Когда мы садимся в машину, Дима молча откидывается на сидении и закрывает глаза. Не успеваем выехать с парковки, как он кашляет, всего пару раз, но при этом морщится. Провожу рукой по его вспотевшему лбу и достаю пакет с ингаляторами. 

— Дима! Почему ты ничего не сказал?! — мой голос гремит, как жестянка. Макс снова паркуется и, выскочив из машины, открывает дверь и смотрит на племянника. 

— Мне было весело, не хотелось всё портить, — вяло объясняет тот. В пакете с ингаляторами я замечаю две полные бутылки воды. 

— Дима! Когда ты в последний раз пил? 

— Не помню. 

Пытаюсь открыть бутылку, но потные руки скользят, и Макс выхватывает её, на секунду касаясь моих пальцев. Это неожиданно и неприятно, и мы смотрим друг на друга, как будто оценивая нежелательный контакт. Оба остаёмся недовольны. 

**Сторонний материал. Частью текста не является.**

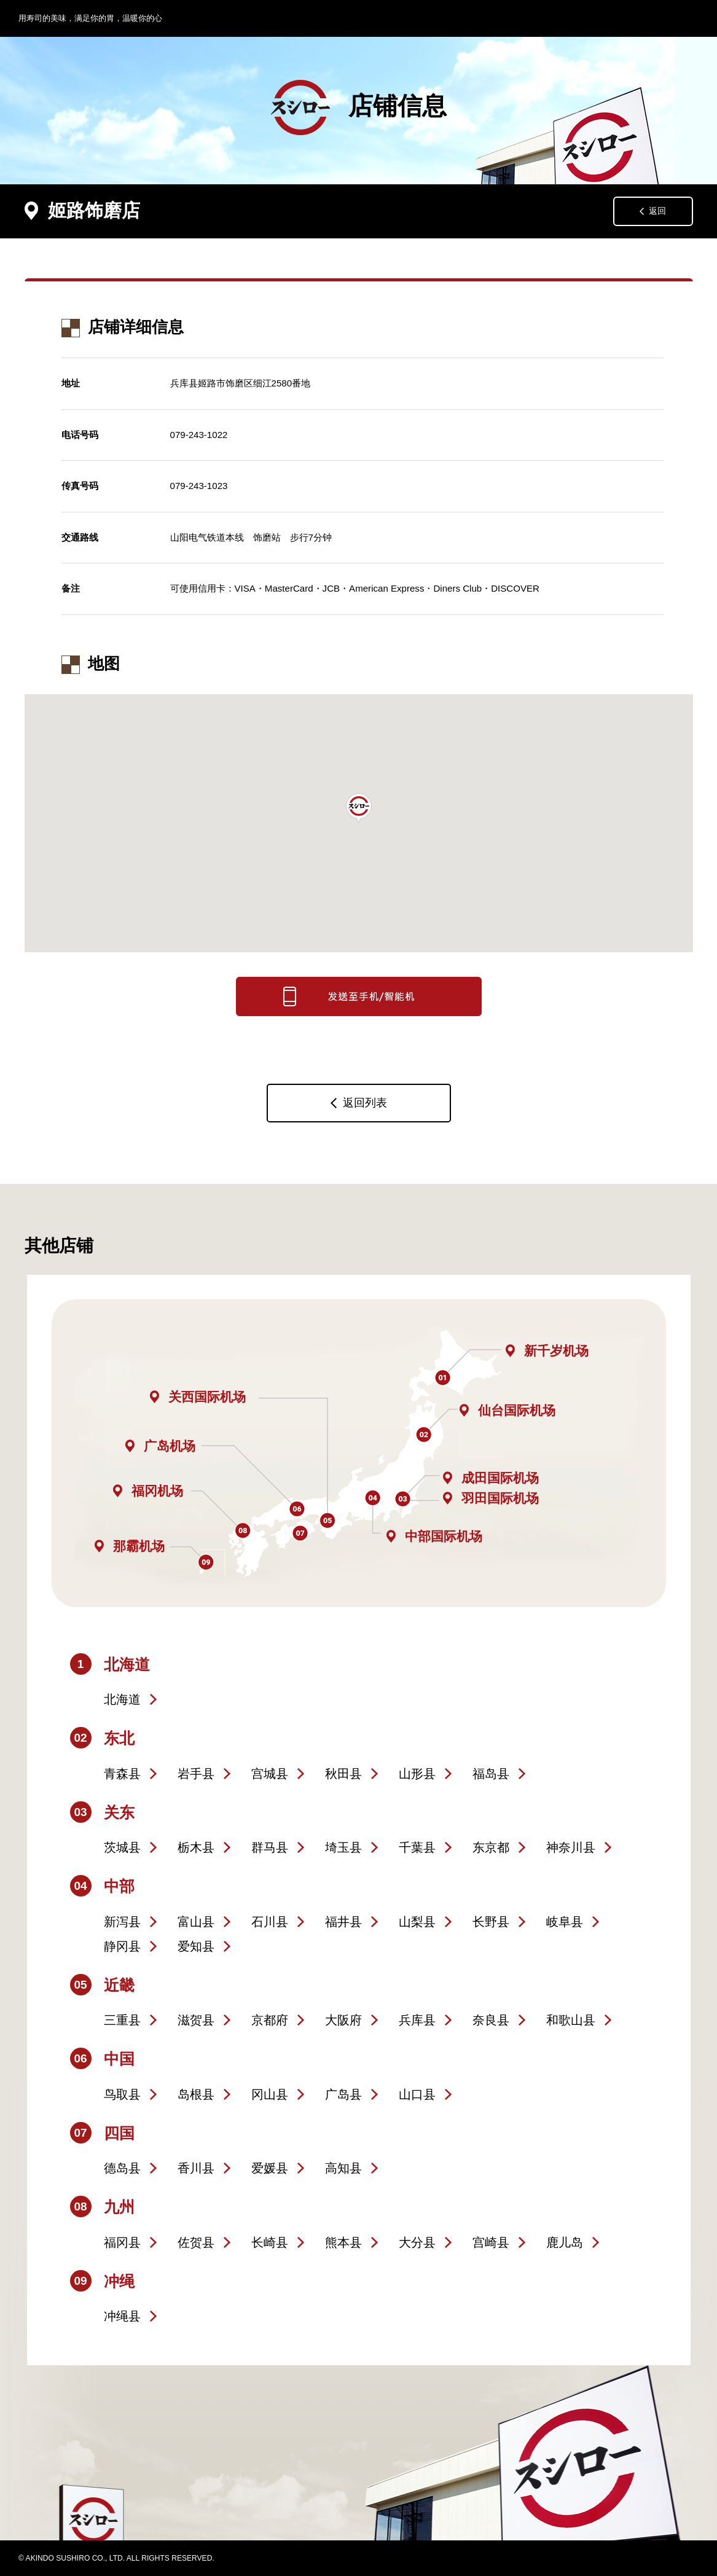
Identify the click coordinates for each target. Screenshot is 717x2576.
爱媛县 (269, 2168)
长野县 (490, 1921)
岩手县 (196, 1773)
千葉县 (417, 1847)
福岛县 (490, 1773)
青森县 (122, 1773)
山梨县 (417, 1921)
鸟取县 (122, 2094)
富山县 (196, 1921)
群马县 (269, 1847)
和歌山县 (570, 2020)
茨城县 (122, 1847)
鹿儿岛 (564, 2242)
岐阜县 (564, 1921)
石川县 (269, 1921)
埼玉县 (343, 1847)
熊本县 (343, 2242)
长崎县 (269, 2242)
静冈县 (122, 1946)
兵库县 (417, 2020)
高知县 (343, 2168)
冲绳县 (122, 2316)
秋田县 (343, 1773)
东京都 (490, 1847)
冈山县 (269, 2094)
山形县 (417, 1773)
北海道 (122, 1699)
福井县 (343, 1921)
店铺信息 (359, 107)
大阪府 (343, 2020)
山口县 (417, 2094)
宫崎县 (490, 2242)
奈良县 (490, 2020)
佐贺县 (196, 2242)
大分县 (417, 2242)
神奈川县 (570, 1847)
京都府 (269, 2020)
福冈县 (122, 2242)
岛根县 (196, 2094)
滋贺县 (196, 2020)
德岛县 (122, 2168)
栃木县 (196, 1847)
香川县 (196, 2168)
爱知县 (196, 1946)
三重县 (122, 2020)
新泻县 (122, 1921)
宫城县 (269, 1773)
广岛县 (343, 2094)
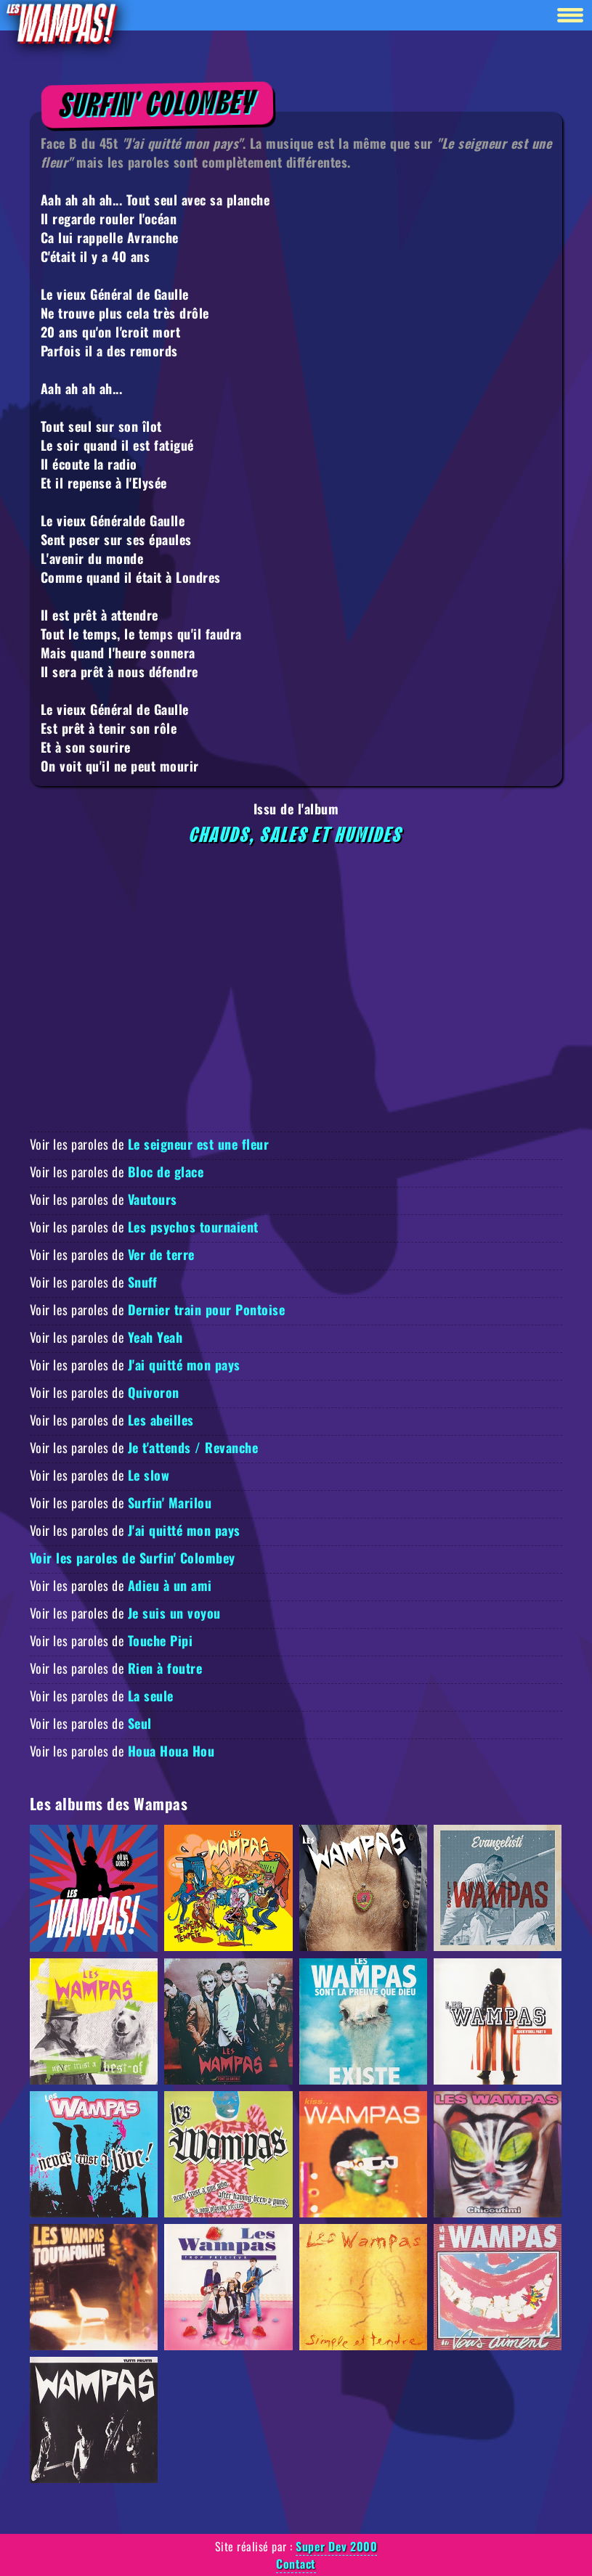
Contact (296, 2563)
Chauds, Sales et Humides (296, 835)
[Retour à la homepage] (61, 23)
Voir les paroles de (149, 1143)
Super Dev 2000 (336, 2546)
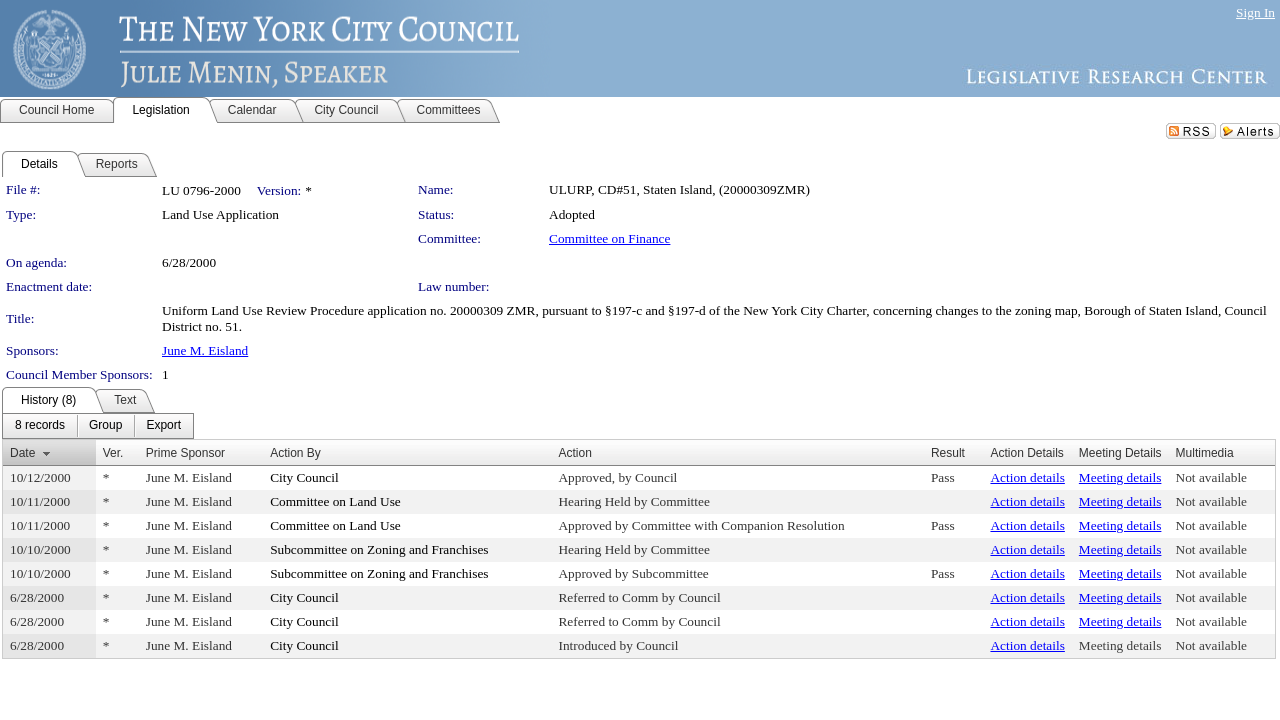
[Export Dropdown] (163, 426)
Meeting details (1120, 477)
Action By (295, 453)
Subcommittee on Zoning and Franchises (379, 549)
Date (22, 453)
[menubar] (98, 426)
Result (948, 453)
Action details (1027, 477)
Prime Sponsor (185, 453)
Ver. (113, 453)
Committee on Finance (609, 238)
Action (574, 453)
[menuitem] (40, 426)
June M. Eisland (205, 350)
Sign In (1255, 12)
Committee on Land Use (335, 501)
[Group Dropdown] (105, 426)
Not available (1211, 477)
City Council (304, 477)
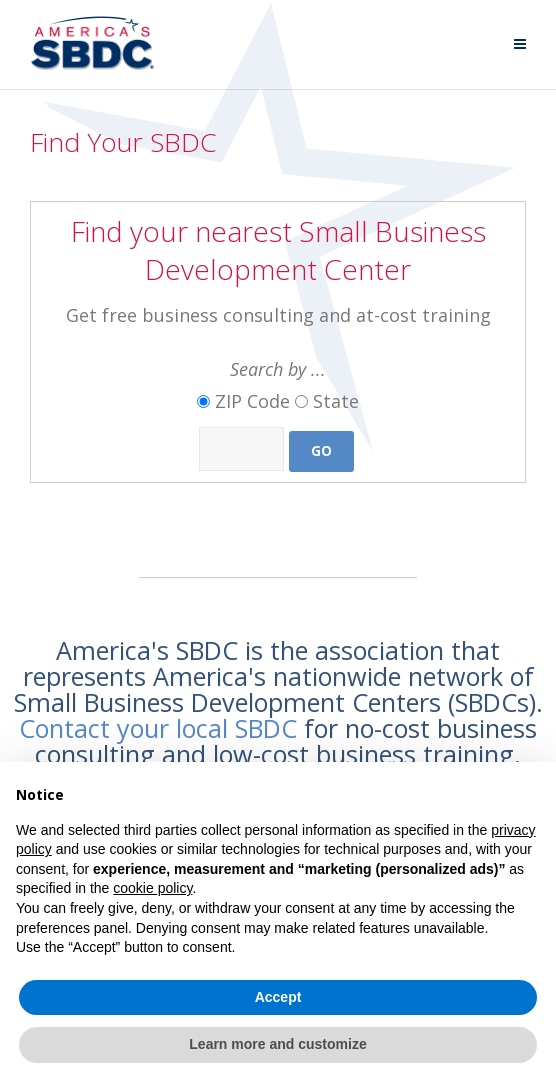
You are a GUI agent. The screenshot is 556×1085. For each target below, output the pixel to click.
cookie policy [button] (152, 888)
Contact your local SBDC (158, 728)
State (336, 401)
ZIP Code (252, 401)
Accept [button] (278, 997)
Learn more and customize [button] (277, 1044)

Дима жадно выпивает полбутылки, я пересаживаю его поближе к себе, и мы делаем дренаж и гимнастику. Похлопываю по рёбрам, он наклоняется, откашливается, благодарно кивает. 

— Что я могу сделать? — спрашивает Макс с такой тревогой в голосе, что я приказываю себе забыть, кто он такой на самом деле. 

— Будем надеяться, что это из-за обезвоживания. На жаре и без жидкости Диме трудно откашляться. Но всё равно поедем в больницу, там сделают ингаляции посильнее. 

Макс благодарно кивает, радуется, что может хоть чем-то помочь. Сесть обратно за руль и гнать, гнать, гнать. 

Дима приканчивает бутылку и устраивается на моём плече. 

— Мне лучше, — сопит мне в руку. Дышит часто, но ничего страшного. 

— Поехали! — командую. — И включи кондиционер на пару минут. Слишком сухой воздух — это плохо, но в машине невыносимая жара. 

Макс несётся на бешеной скорости. Я пытаюсь его успокоить, но получаю в ответ только укоризненный взгляд. 

— Всё-таки хорошо, что вы друг друга терпеть не можете, — вдруг усмехается Дима. — Из вас вышли бы хреновые родители. 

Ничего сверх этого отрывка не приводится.